*** Exercise data Section Begins ***

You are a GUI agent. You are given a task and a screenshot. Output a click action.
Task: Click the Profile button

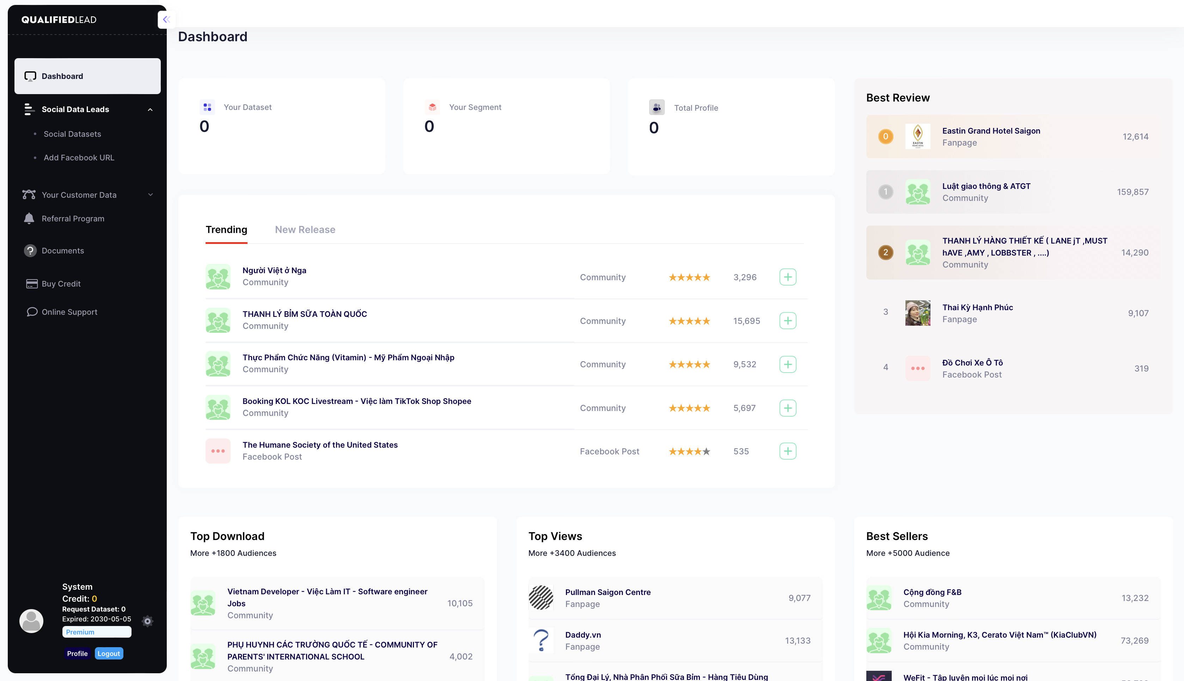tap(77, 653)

*** Exercise data Section Ends ***
*** Exercise data Section Begins ***

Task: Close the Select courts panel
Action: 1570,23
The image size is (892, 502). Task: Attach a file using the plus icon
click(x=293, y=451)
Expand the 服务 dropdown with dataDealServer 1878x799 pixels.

*** Exercise data Section Ends ***

Task to complete => Looking back over the data above, restate word for word the lines that begin at the line with "The image size" and end at the line with "Expand the 服务", inclusive.

Written response =>
The image size is (892, 502). Task: Attach a file using the plus icon
click(x=293, y=451)
Expand the 服务 dropdown with dataDealServer 1878x799 pixels.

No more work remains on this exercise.